5. N+1 Query Problem
Problem: Loading 50 posts with their authors generates 51 database queries (1 for posts + 50 for authors).
Cause: Each nested resolver runs independently. When you resolve author for each post, that is one query per post.
Fix: Use data loader patterns or batch loading. For simple cases, you can pre-load all related records in the parent resolver and pass them down. For complex cases, consider using the REST API with eager loading instead of GraphQL for that particular endpoint.
6. GraphQL Playground Returns 404
Problem: /graphql/playground returns a 404 error.
Cause: TINA4_DEBUG is set to false. The playground is only available in debug mode.
Fix: Set TINA4_DEBUG=true in your .env file. The playground is intentionally disabled in production.

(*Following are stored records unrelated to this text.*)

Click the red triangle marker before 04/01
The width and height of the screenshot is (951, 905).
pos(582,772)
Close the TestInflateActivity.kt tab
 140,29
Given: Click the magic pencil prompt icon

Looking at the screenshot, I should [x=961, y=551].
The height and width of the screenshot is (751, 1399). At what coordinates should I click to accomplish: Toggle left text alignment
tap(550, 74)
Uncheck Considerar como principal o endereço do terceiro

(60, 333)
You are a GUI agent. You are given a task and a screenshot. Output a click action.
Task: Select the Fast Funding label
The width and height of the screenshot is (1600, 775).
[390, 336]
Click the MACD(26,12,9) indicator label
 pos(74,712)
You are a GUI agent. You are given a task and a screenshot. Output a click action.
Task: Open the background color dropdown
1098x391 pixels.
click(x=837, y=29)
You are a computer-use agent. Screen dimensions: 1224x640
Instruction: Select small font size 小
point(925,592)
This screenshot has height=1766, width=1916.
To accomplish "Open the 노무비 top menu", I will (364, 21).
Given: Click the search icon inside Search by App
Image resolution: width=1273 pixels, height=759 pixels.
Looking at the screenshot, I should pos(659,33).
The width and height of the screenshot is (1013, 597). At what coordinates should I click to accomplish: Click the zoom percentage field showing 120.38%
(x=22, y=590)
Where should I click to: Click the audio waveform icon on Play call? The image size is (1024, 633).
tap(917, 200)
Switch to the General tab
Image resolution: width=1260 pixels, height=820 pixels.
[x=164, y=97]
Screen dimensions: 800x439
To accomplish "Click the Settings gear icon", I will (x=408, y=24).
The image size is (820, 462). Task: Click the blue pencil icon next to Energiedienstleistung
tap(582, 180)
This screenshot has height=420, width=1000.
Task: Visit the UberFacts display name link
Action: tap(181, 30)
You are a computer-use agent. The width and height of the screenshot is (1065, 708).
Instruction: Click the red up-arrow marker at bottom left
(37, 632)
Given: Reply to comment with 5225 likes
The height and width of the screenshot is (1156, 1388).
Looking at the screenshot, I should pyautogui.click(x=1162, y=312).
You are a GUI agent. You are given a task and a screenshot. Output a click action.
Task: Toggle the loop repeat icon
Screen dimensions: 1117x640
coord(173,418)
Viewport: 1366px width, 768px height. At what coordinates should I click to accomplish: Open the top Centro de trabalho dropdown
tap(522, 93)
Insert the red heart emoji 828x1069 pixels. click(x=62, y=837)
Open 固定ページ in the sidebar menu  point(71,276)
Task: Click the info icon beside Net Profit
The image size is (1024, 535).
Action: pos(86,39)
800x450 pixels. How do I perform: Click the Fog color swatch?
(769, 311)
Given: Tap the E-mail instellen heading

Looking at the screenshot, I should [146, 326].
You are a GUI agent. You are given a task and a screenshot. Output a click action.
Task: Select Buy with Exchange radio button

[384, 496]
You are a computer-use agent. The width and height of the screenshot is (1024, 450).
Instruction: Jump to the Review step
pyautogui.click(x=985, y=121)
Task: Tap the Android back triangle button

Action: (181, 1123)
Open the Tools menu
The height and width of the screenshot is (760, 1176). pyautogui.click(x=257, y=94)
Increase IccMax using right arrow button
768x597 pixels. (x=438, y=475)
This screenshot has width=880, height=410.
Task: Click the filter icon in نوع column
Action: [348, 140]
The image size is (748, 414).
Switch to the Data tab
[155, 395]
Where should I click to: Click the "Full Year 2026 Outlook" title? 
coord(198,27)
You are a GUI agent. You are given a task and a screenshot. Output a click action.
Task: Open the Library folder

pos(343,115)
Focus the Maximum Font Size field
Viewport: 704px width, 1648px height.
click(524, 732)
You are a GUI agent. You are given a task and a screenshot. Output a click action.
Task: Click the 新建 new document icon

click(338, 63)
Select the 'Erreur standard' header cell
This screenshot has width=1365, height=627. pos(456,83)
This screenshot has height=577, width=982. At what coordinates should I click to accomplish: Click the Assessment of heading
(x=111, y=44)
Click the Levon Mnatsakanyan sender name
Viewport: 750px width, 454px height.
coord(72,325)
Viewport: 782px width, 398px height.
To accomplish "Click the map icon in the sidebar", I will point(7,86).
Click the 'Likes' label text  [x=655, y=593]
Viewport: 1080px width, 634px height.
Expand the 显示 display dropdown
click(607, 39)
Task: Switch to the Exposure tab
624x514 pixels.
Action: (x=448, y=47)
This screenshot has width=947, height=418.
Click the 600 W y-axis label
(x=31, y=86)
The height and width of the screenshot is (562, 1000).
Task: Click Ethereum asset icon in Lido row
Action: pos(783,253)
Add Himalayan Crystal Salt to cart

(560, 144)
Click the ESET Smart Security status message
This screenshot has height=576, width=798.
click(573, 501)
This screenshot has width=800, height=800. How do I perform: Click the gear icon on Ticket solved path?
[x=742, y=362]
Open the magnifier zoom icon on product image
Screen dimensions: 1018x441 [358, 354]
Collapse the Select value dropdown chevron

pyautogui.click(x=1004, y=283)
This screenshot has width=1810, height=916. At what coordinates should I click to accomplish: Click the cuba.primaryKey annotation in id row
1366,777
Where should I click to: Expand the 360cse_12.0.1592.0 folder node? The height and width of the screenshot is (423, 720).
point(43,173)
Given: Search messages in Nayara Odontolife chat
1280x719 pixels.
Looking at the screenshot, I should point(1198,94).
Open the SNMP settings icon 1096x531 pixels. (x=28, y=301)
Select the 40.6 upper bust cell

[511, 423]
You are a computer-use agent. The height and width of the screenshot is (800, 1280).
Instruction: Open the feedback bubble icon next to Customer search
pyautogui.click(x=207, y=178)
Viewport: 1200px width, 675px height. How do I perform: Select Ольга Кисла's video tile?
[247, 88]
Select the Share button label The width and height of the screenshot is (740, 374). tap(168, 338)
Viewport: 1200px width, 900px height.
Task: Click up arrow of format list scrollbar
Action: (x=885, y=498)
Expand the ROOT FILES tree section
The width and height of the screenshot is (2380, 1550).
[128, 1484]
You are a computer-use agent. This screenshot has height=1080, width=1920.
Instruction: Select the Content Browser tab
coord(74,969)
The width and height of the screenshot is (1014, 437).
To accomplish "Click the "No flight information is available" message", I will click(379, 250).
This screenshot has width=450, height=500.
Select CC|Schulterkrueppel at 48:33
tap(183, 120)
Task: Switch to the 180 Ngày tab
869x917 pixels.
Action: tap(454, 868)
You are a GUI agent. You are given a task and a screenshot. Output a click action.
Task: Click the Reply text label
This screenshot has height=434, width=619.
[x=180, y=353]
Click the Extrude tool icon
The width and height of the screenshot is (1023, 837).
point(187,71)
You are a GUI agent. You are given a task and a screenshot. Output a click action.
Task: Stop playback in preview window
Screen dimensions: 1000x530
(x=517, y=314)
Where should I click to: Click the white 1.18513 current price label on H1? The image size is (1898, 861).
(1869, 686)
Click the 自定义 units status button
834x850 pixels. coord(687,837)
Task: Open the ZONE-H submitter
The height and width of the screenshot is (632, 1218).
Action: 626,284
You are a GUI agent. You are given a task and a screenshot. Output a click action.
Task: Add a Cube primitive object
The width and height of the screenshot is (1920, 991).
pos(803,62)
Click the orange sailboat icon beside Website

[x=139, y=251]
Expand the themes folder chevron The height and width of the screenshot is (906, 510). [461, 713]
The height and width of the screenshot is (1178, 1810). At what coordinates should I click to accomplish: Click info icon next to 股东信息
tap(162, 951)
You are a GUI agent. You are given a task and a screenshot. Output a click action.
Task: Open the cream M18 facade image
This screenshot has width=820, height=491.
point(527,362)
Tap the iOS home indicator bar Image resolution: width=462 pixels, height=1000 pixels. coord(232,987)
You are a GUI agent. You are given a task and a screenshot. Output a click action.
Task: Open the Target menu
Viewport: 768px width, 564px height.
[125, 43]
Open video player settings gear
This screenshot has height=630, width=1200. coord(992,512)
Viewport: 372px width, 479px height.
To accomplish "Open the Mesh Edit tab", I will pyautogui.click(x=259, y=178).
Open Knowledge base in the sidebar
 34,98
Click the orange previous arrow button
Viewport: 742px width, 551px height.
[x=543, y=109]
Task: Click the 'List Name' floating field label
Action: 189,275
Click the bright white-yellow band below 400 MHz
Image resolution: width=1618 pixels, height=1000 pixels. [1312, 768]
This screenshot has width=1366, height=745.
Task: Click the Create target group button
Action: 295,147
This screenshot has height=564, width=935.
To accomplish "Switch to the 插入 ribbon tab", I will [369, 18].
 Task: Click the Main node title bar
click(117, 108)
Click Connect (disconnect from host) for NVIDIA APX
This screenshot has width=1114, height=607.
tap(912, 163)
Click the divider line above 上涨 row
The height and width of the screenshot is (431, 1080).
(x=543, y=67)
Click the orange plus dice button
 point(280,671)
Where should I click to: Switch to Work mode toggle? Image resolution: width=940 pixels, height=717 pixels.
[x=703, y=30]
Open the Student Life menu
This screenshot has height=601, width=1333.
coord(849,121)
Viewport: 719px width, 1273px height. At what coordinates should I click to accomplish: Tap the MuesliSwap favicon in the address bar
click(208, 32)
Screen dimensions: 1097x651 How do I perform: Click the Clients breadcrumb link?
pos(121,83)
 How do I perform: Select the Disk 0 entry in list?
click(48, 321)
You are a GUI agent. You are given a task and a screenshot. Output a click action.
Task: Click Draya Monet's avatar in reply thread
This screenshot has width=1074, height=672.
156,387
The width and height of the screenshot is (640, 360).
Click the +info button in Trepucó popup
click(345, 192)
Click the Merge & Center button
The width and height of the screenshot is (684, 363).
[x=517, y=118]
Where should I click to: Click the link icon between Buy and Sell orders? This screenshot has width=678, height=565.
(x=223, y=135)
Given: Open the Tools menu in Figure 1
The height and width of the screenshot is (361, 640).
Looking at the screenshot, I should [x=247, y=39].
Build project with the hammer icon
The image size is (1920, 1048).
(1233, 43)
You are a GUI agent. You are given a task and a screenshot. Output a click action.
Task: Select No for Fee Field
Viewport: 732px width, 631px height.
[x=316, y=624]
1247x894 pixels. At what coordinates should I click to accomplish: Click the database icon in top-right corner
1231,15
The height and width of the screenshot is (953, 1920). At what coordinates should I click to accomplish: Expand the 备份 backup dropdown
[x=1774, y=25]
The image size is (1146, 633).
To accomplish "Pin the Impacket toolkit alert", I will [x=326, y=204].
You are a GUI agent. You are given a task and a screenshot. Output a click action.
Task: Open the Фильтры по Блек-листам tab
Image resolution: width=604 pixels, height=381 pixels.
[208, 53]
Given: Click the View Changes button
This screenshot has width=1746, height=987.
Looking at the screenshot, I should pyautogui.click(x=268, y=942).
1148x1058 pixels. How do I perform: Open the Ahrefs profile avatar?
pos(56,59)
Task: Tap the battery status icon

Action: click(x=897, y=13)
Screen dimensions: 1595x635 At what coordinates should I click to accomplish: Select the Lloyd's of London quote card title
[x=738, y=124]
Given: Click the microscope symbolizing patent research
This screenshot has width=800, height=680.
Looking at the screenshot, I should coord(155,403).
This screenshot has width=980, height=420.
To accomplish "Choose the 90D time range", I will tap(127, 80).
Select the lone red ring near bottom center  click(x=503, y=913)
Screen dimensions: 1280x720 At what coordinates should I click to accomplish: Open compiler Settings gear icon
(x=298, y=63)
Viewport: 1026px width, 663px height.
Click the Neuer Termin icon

7. Type Mismatch Between Schema and Resolver
Problem: A field declared as Int! in the schema receives a string from the resolver, causing a type error.
Cause: PHP does not enforce types as strictly as GraphQL. If your resolver returns "42" (a string) for an Int! field, GraphQL rejects it.
Fix: Cast values to the correct type in your resolvers. Use (int), (float), (bool) casts explicitly:
return [
"id" => (int) $product->id,
"price" => (float) $product->price,
"inStock" => (bool) $product->inStock
];The toArray() method handles this automatically for model properties with type declarations, but computed or derived fields need manual casting.